AIM OF THE TASK = Could the records below be restated word for word, without a single picture?

++++ DATA RECORDS ++++

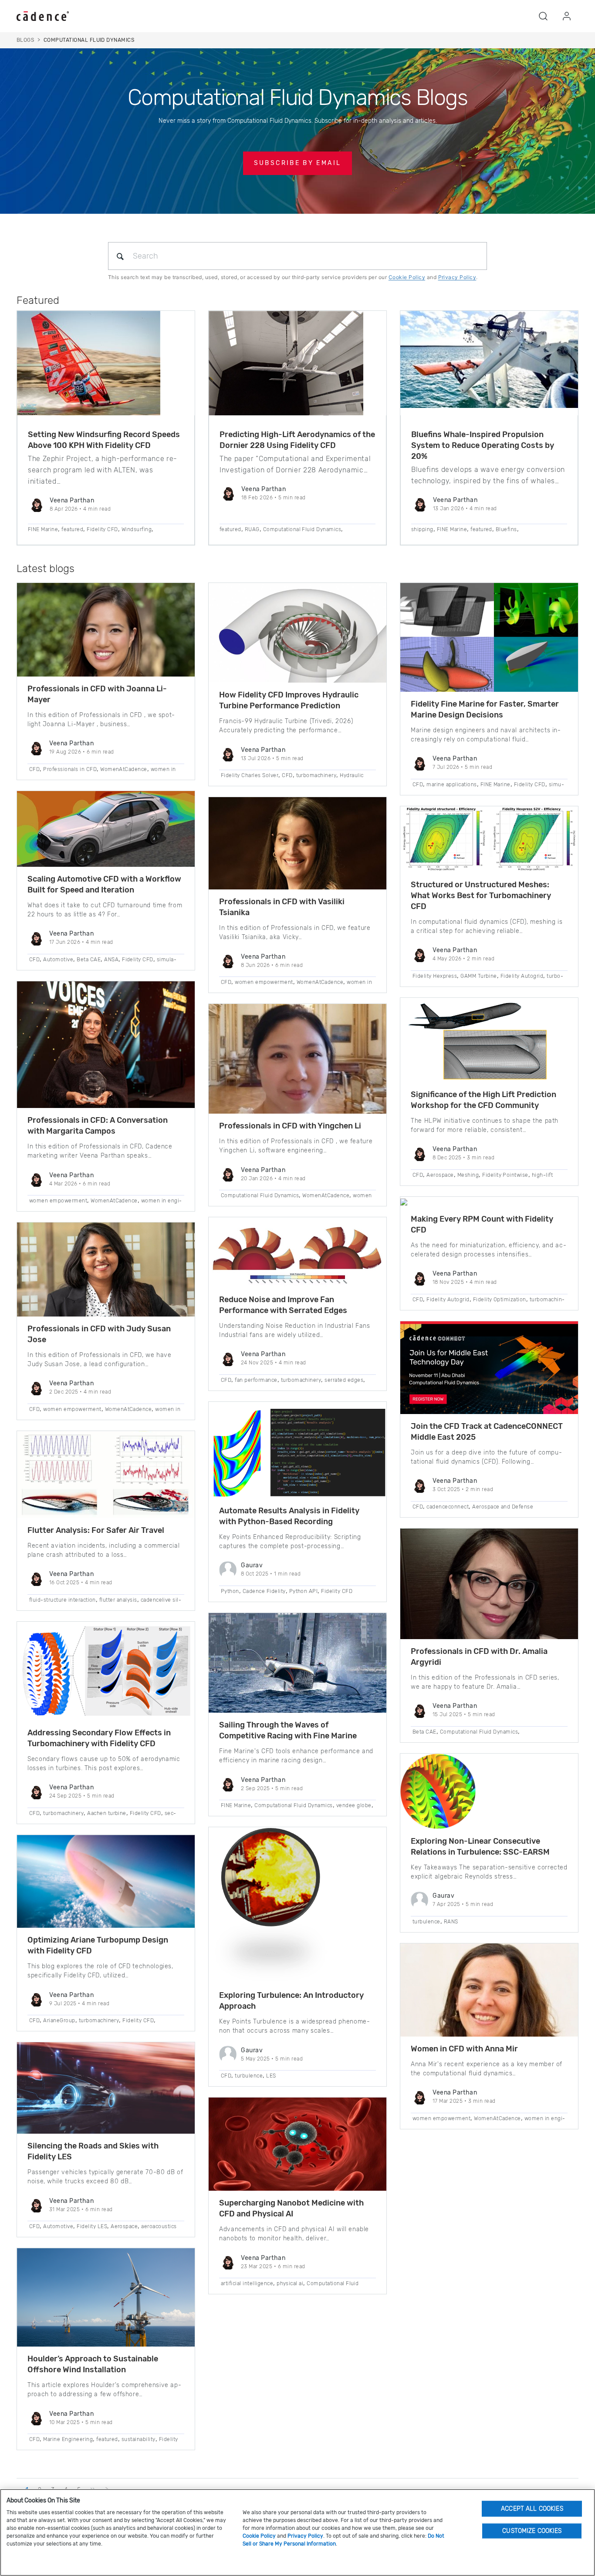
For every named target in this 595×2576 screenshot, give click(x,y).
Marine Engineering (68, 2439)
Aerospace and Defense (502, 1507)
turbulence (249, 2076)
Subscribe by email (297, 163)
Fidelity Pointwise (505, 1175)
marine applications (451, 784)
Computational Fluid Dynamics (302, 529)
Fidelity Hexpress (434, 976)
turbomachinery (63, 1813)
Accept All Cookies (532, 2508)
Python (230, 1591)
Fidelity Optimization (499, 1299)
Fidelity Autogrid (521, 976)
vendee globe (354, 1805)
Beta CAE (89, 959)
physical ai (290, 2283)
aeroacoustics (158, 2226)
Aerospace (124, 2226)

++++

EXERCISE OUTPUT =
For every named target in this 595×2576 screenshot, give click(x,y).
Marine Engineering (68, 2439)
Aerospace and Defense (502, 1507)
turbulence (249, 2076)
Subscribe by email (297, 163)
Fidelity Pointwise (505, 1175)
marine applications (451, 784)
Computational Fluid Dynamics (302, 529)
Fidelity Hexpress (434, 976)
turbomachinery (63, 1813)
Accept All Cookies (532, 2508)
Python (230, 1591)
Fidelity Optimization (499, 1299)
Fidelity Autogrid (521, 976)
vendee globe (354, 1805)
Beta CAE (89, 959)
physical ai (290, 2283)
aeroacoustics (158, 2226)
Aerospace (124, 2226)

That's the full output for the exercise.